> Work instructions:
Each of the entries below needs to be given again exactly.

Stored records:
______________________________
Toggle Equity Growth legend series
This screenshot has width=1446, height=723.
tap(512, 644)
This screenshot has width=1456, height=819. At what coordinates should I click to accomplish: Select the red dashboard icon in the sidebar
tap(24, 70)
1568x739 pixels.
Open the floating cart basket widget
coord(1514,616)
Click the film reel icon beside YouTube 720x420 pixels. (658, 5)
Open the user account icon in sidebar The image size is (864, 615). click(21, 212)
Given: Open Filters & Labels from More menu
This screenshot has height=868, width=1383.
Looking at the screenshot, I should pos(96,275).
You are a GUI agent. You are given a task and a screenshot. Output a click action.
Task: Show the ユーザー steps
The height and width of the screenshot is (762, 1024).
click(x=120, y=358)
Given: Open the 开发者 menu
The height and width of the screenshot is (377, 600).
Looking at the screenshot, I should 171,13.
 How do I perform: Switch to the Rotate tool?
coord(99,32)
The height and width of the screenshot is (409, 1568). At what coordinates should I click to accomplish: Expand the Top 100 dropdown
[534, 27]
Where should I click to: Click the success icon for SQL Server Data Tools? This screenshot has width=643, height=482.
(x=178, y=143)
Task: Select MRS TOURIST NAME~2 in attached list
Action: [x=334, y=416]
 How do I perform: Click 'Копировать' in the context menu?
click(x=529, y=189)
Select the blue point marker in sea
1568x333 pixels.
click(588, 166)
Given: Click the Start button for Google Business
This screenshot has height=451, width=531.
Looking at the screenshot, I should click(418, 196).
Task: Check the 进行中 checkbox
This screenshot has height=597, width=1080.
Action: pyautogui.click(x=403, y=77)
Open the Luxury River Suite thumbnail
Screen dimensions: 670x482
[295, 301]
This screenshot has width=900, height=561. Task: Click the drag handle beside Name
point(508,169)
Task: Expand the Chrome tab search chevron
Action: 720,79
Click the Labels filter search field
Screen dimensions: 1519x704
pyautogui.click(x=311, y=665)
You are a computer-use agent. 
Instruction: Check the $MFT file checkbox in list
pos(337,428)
______________________________
> Reply:
Toggle Equity Growth legend series
This screenshot has width=1446, height=723.
tap(512, 644)
This screenshot has width=1456, height=819. At what coordinates should I click to accomplish: Select the red dashboard icon in the sidebar
tap(24, 70)
1568x739 pixels.
Open the floating cart basket widget
coord(1514,616)
Click the film reel icon beside YouTube 720x420 pixels. (658, 5)
Open the user account icon in sidebar The image size is (864, 615). click(21, 212)
Given: Open Filters & Labels from More menu
This screenshot has height=868, width=1383.
Looking at the screenshot, I should pos(96,275).
You are a GUI agent. You are given a task and a screenshot. Output a click action.
Task: Show the ユーザー steps
The height and width of the screenshot is (762, 1024).
click(x=120, y=358)
Given: Open the 开发者 menu
The height and width of the screenshot is (377, 600).
Looking at the screenshot, I should 171,13.
 How do I perform: Switch to the Rotate tool?
coord(99,32)
The height and width of the screenshot is (409, 1568). At what coordinates should I click to accomplish: Expand the Top 100 dropdown
[534, 27]
Where should I click to: Click the success icon for SQL Server Data Tools? This screenshot has width=643, height=482.
(x=178, y=143)
Task: Select MRS TOURIST NAME~2 in attached list
Action: [x=334, y=416]
 How do I perform: Click 'Копировать' in the context menu?
click(x=529, y=189)
Select the blue point marker in sea
1568x333 pixels.
click(588, 166)
Given: Click the Start button for Google Business
This screenshot has height=451, width=531.
Looking at the screenshot, I should click(418, 196).
Task: Check the 进行中 checkbox
This screenshot has height=597, width=1080.
Action: pyautogui.click(x=403, y=77)
Open the Luxury River Suite thumbnail
Screen dimensions: 670x482
[295, 301]
This screenshot has width=900, height=561. Task: Click the drag handle beside Name
point(508,169)
Task: Expand the Chrome tab search chevron
Action: 720,79
Click the Labels filter search field
Screen dimensions: 1519x704
pyautogui.click(x=311, y=665)
You are a computer-use agent. 
Instruction: Check the $MFT file checkbox in list
pos(337,428)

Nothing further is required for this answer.